The evolutionarily conserved target-of-rapamycin (TOR) kinase controls fundamental metabolic processes to support cell growth. TOR functions within the context of two distinct complexes, TORC1 and TORC2. The TORC2 with its specific component Rictor has been recently implicated in aging and regulation of growth and metabolism. Here, we identify
rict-1/Rictor as a new regulator of embryonic development in C. elegans. The transcription factor
skn-1 is essential to establish the development of the mesendoderm in embryos and is required for cellular homeostasis and longevity in adult worms.
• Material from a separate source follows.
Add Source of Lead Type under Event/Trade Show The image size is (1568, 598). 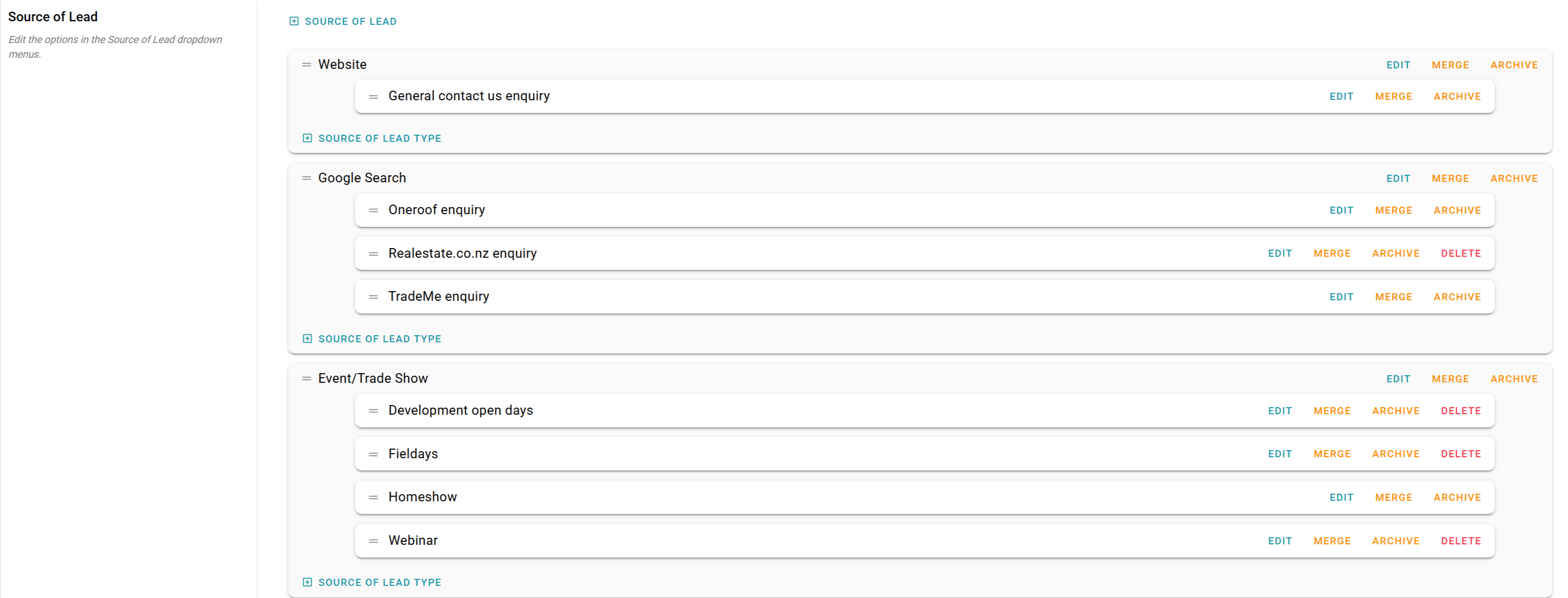point(372,582)
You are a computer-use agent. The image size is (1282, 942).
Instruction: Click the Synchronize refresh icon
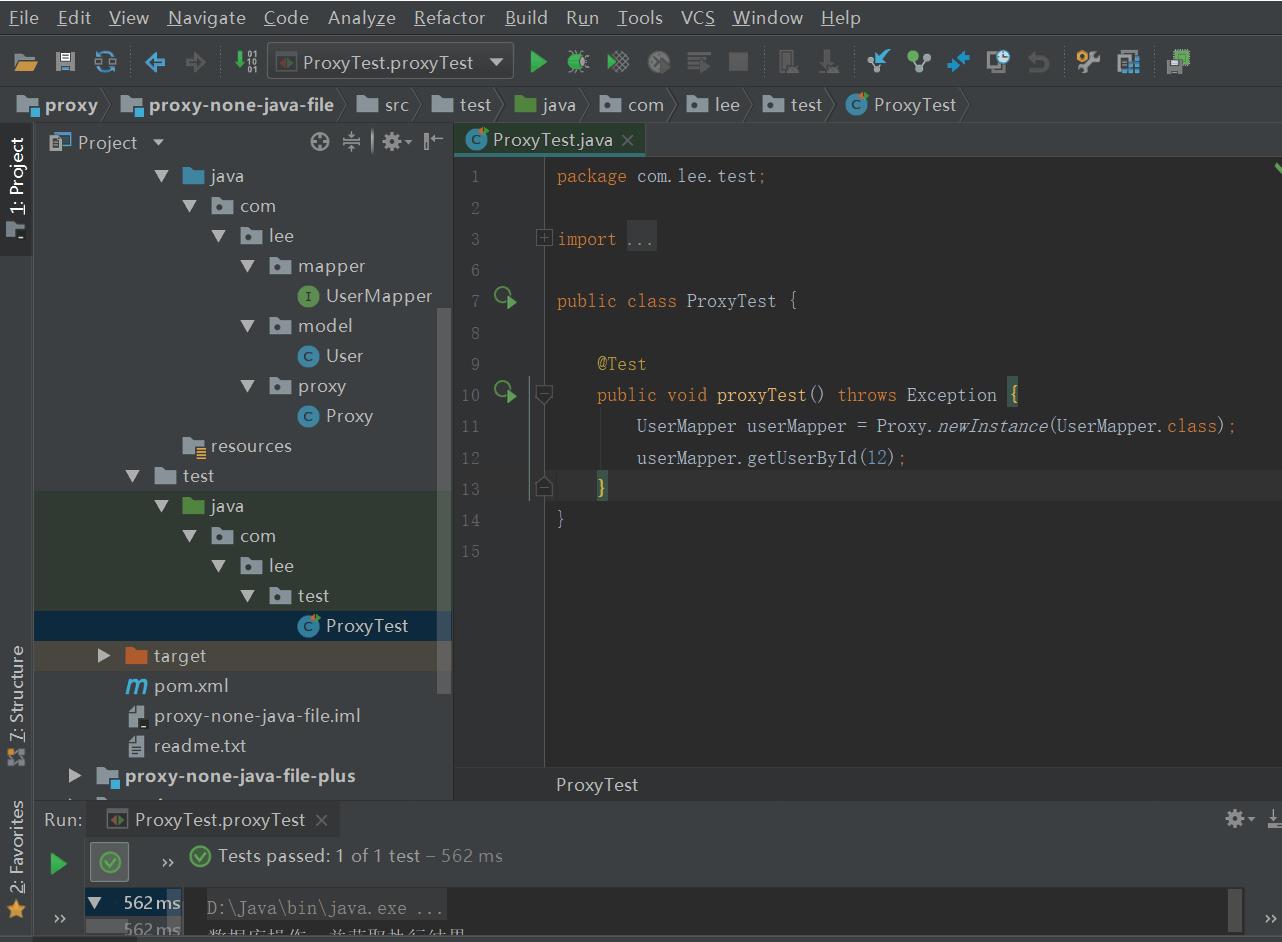pos(105,62)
Loss of
skn-1 function in the embryo leads to mis-specification of the mesendodermal precursor consequently lacking intestine and pharynx. We found that genetic inactivation of
rict-1 re-stored mesendodermal specification in
skn-1 deficient embryos and thereby suppressed
skn-1-associated lethality. Moreover, inactivation of the TORC2 components but not TORC1 partially rescued
skn-1 embryonic lethality. SGK-1 mediated these functions downstream of
rict-1/TORC2 as a
sgk-1 gain of function mutant suppressed the
rict-1 mutant phenotype. These data indicate that TORC2 and SGK-1 antagonize SKN-1 during embryonic development.